# AGA Convention 2006



## CherylR (Aug 12, 2004)

If you are planning to attend the Aquatic Gardeners Association convention in San Francisco this year, you need to reserve your hotel room, like, NOW. Rates go up in a week or so, and we NEED FOLKS to reserve so we make our minimum room nights to guarantee the rates.

More info on the convention: www.aquatic-gardeners.org/convention.html

Cheryl Rogers
DFWAPC Secretary
AGA Membership Chair


----------



## John N. (Dec 11, 2005)

Cheryl,

Forgive me for the questions, but I'm having a hard time comprehending some of the abundance of information and would like to know a few more details and specifics. Question regarding Registration for the Convention and guests:

Is the *Monterey Bay Aquarium* 50 person limit reserved only for AGA members, do family and friends have to sign up to go on the tour also and are included in the 50 person limit? I assume the 50 person limit is due to a combination of transportation limits via bus, or Monterery Bay restrictions for the tours.

It says convention is limited to AGA members only. Does that mean guests are not allowed? What's the limit on guests and family members?

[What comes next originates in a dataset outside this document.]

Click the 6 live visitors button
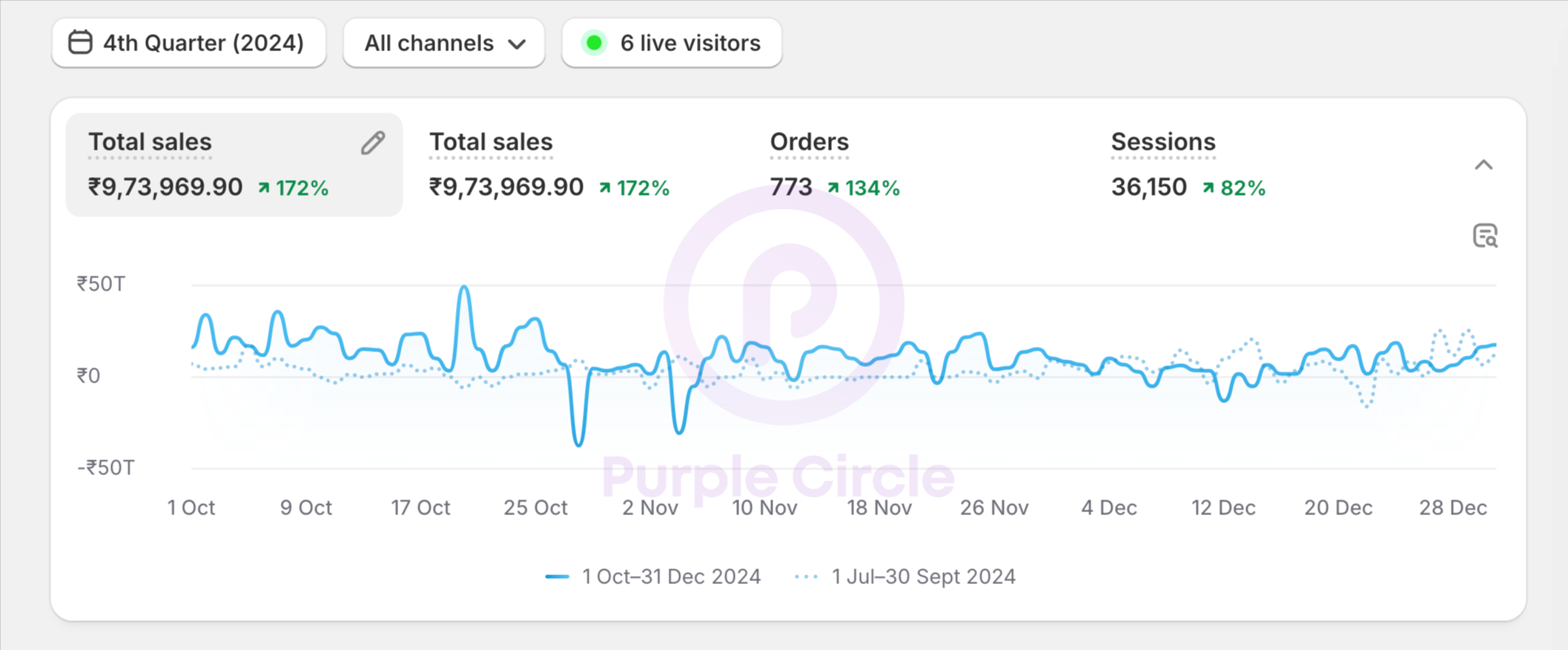tap(672, 43)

What does the Banquet entail? Is it going to be at the hotel? I assume each guest one brings is an addition $40. Does that include kids? What's the limit on the number of guests?

Thank you for your time,

-John N.


----------



## CherylR (Aug 12, 2004)

John N. said:


> Is the *Monterey Bay Aquarium* 50 person limit reserved only for AGA members, do family and friends have to sign up to go on the tour also and are included in the 50 person limit? I assume the 50 person limit is due to a combination of transportation limits via bus, or Monterery Bay restrictions for the tours.


Monterey Bay Aquarium only allows us 50 people. We are very close to that number now. You have to be registered for the convention to come on the field trip BUT of course you may bring a guest as long as the guest also has a ticket for the field trip.



John N. said:


> It says convention is limited to AGA members only. Does that mean guests are not allowed? What's the limit on guests and family members?


Everyone who attends the talks must be registered for the convention, however, we require only one AGA membership per household. There is no limit on guests and family members as long as everyone has a ticket who watches the presentations.



John N. said:


> What does the Banquet entail?


We eat, drink, and are merry. Erik presents the 2006 Aquascaping Contest winners. There is another talk by Troels Anderson. Then "The Iron Aquascaper Contest" occurs before your very eyes.



John N. said:


> Is it going to be at the hotel?


Yes.



John N. said:


> I assume each guest one brings is an addition $40.


Yes.



John N. said:


> Does that include kids?


Ya got me there. Lemme go ask.



John N. said:


> What's the limit on the number of guests?


No limit to my knowledge. You keep asking about limits. It's scaring me. Just how many people are there in your family? 

I'll give you some examples.

Example # 1. John wants to attend the AGA convention. He wants to go on the field trip, attend the talks, and go to the banquet. San Francisco is such a great place, he wants to take the wife along for a romantic getaway. John's wife Mary wants to go to the MBA, and the banquet sounds nice, but she has no interest whatsoever in planted tanks and would be bored to a stupor during the talks. So she will go to museums and shopping while he is at the talks on Saturday. John will need 2 field trip tickets, 1 convention registration, 2 banquet tickets, and 1 AGA membership. John is particularly excited about the membership because it gets him four shiny new issues of the magazine, The Aquatic Gardener, as it is published over the next year. 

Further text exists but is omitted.